Re: Large animal extinctions: extinction-ex-astra
Timo Niroma (timo.niroma@tilmari.pp.fi)
13 Jul 1996 16:30:38 GMT
In article <31DF39D1.1378@IntNet.Net>, cyberguy <cyberguy@IntNet.Net> says:
>
>I have done more than one research paper on Tunguska. I recommend the
>book And the Fire Came By as well. Sorry to have to tell you but the
>official Russian research concluded that it was a nuclear explosion.
>There were TWO over flights, and the first one changed direction away
>from populated areas. There was the inevitable mushroom cloud, and
>radiation, trees fried on one side only (Heroshima like charing) and
>right under ground zero only the tops of the trees were snapped off. This
>ONLY happens with nukes as far as we know. And of course it was not an
>anti matter meteor because of the hight of the final explosion. How big
>would a chunk of rock (anti rock?) have to be to survive a plunge through
>the atmosphere to something over a mile up? Just as they did in
>Heroshima, they triangulated the detonation point.

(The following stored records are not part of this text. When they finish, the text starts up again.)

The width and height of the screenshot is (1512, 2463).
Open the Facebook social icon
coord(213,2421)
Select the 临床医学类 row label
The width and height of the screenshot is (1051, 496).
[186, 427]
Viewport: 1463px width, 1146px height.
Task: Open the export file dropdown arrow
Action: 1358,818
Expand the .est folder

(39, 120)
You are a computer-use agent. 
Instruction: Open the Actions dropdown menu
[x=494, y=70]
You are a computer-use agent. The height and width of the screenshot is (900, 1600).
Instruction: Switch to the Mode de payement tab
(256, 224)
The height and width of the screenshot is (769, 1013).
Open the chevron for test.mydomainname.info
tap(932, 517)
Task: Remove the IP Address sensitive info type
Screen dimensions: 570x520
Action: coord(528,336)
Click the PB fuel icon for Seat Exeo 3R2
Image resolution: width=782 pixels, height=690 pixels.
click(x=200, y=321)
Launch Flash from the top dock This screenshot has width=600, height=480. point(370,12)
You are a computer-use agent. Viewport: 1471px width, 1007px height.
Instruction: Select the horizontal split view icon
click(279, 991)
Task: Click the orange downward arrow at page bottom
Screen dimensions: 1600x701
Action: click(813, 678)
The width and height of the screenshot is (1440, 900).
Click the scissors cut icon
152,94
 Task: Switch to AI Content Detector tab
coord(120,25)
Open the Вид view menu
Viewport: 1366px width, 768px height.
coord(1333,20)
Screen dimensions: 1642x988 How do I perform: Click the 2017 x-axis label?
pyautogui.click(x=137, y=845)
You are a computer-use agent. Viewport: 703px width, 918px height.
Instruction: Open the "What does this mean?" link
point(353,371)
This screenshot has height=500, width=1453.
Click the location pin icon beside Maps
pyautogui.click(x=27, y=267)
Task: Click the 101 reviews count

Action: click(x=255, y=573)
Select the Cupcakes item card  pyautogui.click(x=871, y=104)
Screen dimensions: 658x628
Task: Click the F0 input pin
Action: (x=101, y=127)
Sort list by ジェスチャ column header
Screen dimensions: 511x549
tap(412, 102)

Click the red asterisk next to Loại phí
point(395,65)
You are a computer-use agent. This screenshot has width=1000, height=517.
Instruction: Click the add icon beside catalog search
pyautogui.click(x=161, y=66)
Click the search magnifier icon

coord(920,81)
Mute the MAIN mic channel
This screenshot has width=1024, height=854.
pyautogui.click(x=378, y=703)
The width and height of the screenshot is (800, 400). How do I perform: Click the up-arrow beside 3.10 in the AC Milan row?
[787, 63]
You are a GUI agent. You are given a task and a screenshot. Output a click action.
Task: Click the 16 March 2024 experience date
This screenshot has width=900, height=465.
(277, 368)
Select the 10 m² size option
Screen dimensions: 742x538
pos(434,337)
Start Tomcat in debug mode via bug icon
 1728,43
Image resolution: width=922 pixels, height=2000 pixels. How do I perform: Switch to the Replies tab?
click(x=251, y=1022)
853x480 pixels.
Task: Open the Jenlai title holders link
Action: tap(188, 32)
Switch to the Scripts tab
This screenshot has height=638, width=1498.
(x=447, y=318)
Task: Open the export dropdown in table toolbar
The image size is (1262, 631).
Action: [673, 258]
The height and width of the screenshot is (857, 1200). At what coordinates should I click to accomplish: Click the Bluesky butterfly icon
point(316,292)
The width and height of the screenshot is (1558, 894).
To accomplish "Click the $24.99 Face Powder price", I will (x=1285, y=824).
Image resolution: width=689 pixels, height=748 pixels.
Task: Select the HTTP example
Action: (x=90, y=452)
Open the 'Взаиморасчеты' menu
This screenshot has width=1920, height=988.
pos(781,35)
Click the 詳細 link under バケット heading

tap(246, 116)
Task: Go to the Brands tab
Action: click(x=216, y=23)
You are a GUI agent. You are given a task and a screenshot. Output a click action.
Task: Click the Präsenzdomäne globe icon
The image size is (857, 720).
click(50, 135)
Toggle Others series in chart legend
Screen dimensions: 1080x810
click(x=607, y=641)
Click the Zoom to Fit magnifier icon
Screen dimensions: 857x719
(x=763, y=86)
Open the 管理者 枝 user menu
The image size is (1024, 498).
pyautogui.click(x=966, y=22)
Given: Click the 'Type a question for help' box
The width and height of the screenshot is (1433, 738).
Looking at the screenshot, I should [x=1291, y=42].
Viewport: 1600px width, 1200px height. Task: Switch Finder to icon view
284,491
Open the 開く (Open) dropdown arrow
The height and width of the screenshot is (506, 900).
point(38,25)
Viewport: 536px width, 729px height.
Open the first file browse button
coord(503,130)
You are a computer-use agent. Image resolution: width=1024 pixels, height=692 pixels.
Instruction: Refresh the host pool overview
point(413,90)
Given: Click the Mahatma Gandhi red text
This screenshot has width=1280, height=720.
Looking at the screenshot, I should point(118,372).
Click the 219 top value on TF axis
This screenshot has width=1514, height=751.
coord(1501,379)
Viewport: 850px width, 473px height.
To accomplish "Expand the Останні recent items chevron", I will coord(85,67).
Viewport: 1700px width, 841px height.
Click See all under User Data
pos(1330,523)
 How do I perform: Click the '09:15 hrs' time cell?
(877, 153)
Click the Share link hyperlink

Would you please tell your source.
I have never seen any official report, Russian or Western, that tells about any
nuclear explosion.
No one of the scientific investigators from Kulik in 1920s on and westerners in
1990s have found any radiation.
Trees near ground zeros fell like matches, trees far away were burnt on the
explosion side only and trees on ground zero only on their top.
The reason was the pressure vawe: it blowed of the needed oxygen for large areas.
Still a great part of the tundra were burnt.
No radiation or any anti-matter is needed to explain the Tunguska explosion. An
ordinary stony meteorite of about 70m with a speed of some 30 km/s is all that is
needed to explain all that happened.